BOOK EXTRACT: Promoting Prosperity: Early New Zealand advertising
Promoting Prosperity: The art of early New Zealand advertising is a 480-page coffee-table sized hardback by Peter Aslop and Gary Stewart (Craig Potton Publishing, $79.99).
The book examines early New Zealand advertising before colour photography and televIsion through 11 essays and 750 lavish full colour illustrations.
In the foreword, Saatchi & Saatchi worldwide chief executive Kevin Roberts says this era of advertising, from western colonisation to the 1950s, reveals some universal truths.

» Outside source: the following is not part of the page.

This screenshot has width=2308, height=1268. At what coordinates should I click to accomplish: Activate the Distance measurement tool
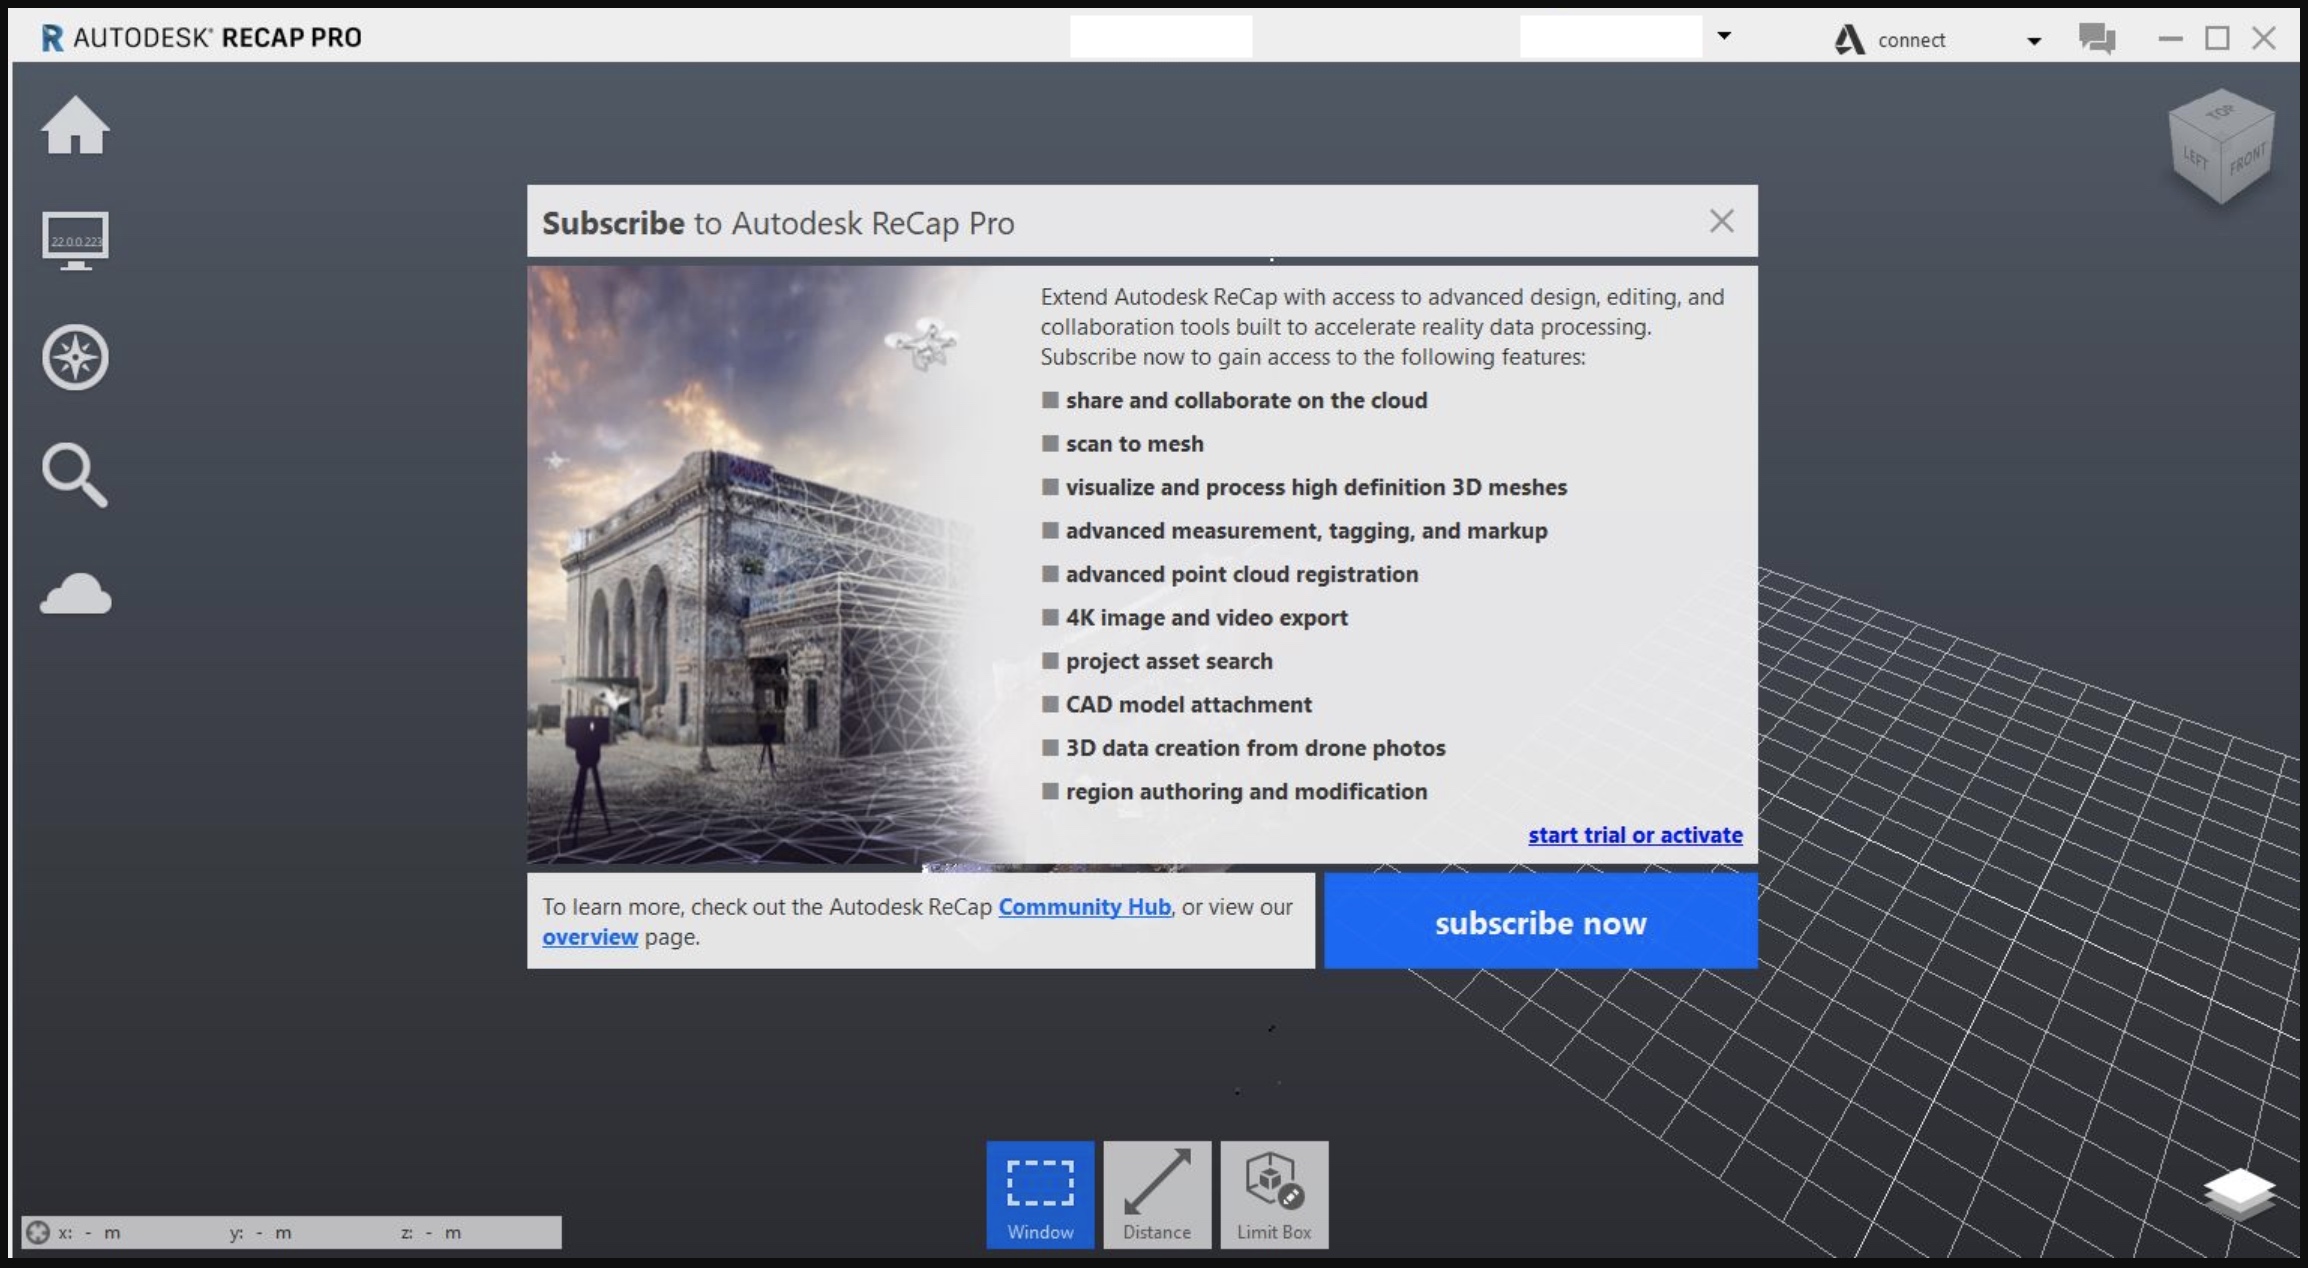(1157, 1194)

In this hyper-connected media-saturated Age of Now, advertising has reached levels of volume and sophistication unimaginable in genteel commercial days a century ago.
Today Four Square and Self Help are a location-based social network and a personal empowerment movement, not simply the names of grocery co-operatives founded in 1920s New Zealand.

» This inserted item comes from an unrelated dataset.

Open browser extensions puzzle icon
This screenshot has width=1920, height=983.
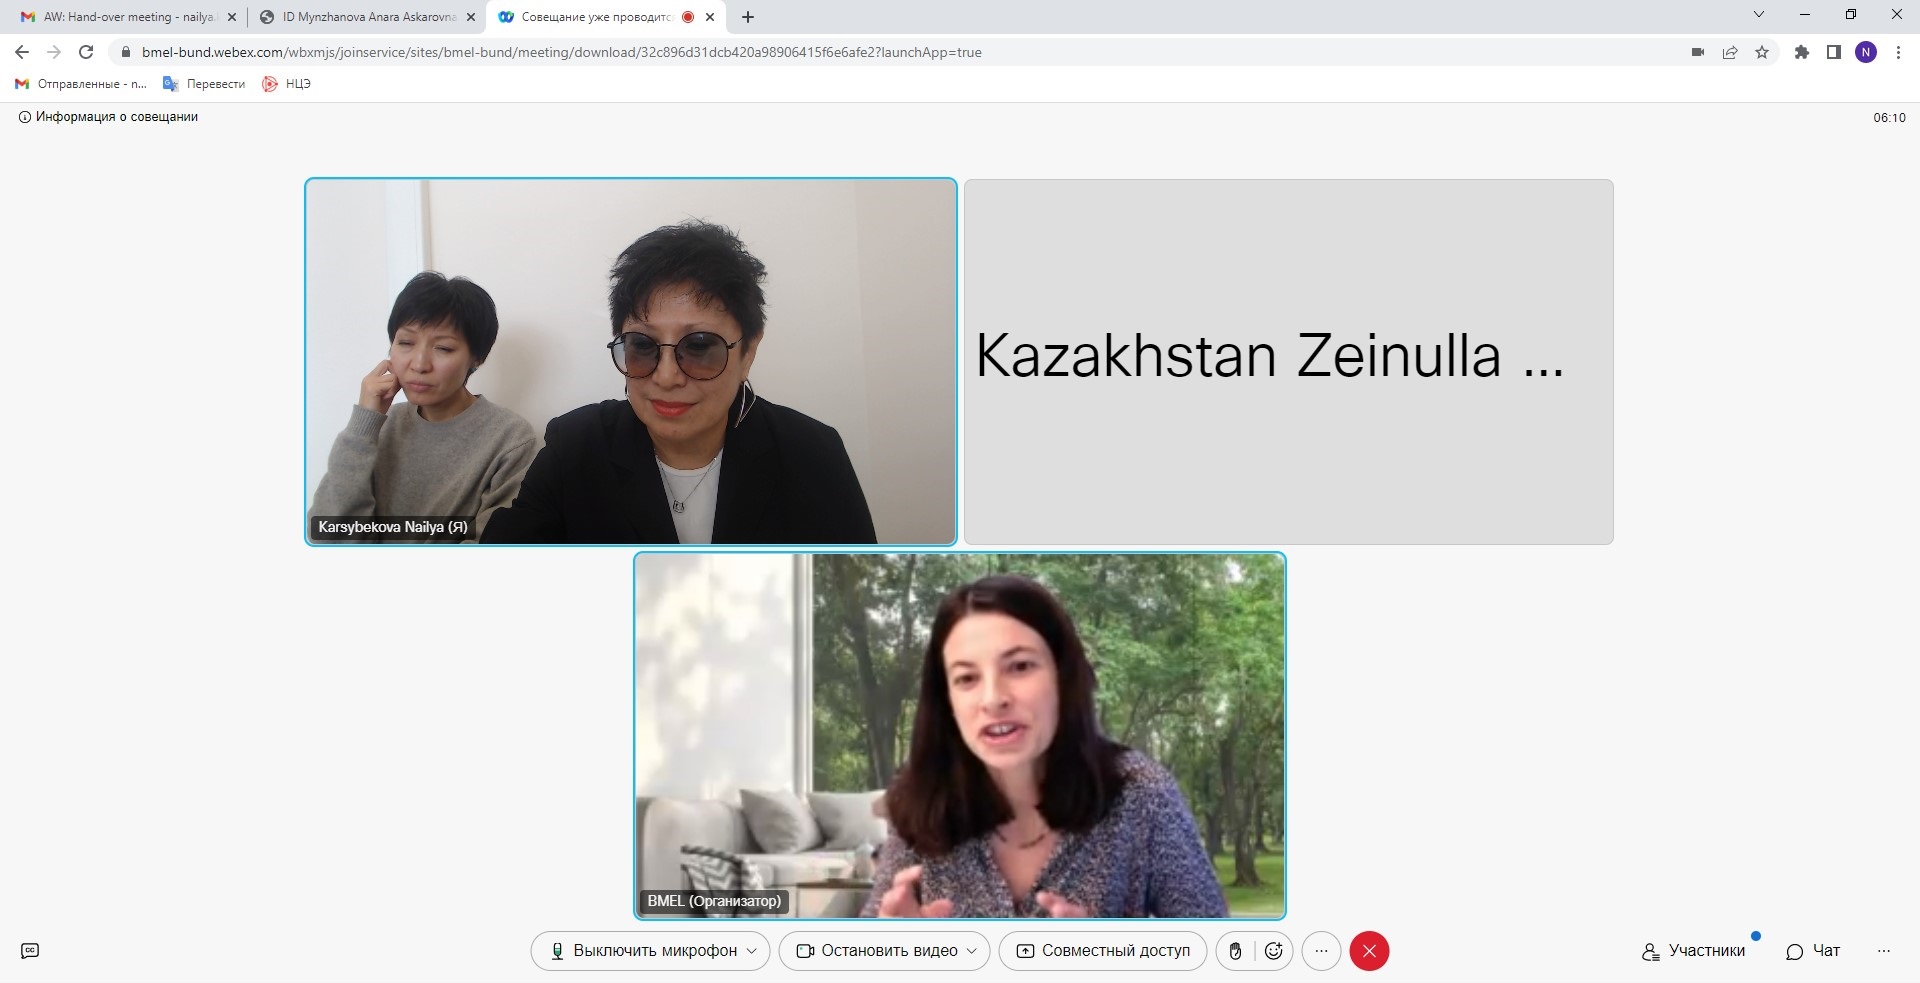point(1801,52)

It is difficult to remove our contemporary aesthetic and editorial filters when soaking up Promoting Prosperity.
While nostalgia is an anagram for ‘lost again’, there is merit in doing some time travel back to the early days of New Zealand advertising to reveal some universal truths. Time changes everything, and nothing. Namely, that then as now:
- people want to dress smart, enjoy a coffee, a beer and a chocolate bar, have nice teeth, a good night’s sleep and a healthy breakfast;
- governments want us to drive safely, not smoke, protect our borders and buy power companies;
- advertising reflects and even leads national identity: ‘fresh as a breeze, pure as the sunshine’; the bucolic beauty of Zealandia’s people and animals, living and producing in harmonious contentment; strong people winning from the edge with ‘the finest the world produces’; the silver fern still our most persuasive symbol of uniqueness;
- advertising and art flirt with each other. Andy Warhol’s Campbell’s soup cans could have been New Century Salt, just one example of beautiful illustration and painting in this book. You can also see the banner ads of tomorrow in the eight colour print ads for Apples; and
- the best advertising makes things clear and simple to inform choices, form preferences, and ultimately make better lives – though the clothing proposition ‘Petone – it’s worth waiting for!’ won’t cut it in a Just Do It, Wassup world.
This book is a treasure trove of illustration, painting, typography, copywriting and studio production. There are several compelling brand names that could stand contemporary revival, including a Māori quartet – Kaka, Tekau, Tiki and Taniwha – and a trio of inspirational players: Victory; Ultimate and Arcadia.
Tonally, the messaging from the book’s images is conformist; normality-seeking; don’t rock the boat; Empire King & Country. Thank heavens Zealandia today is wonderfully diverse across ethnicity, taste and spirit. Rowdy and colourful. For me, Anchor butter morphs into Anchor Me. And Dick Frizzell’s essay is, like his painting, a welcome relief from the straight line.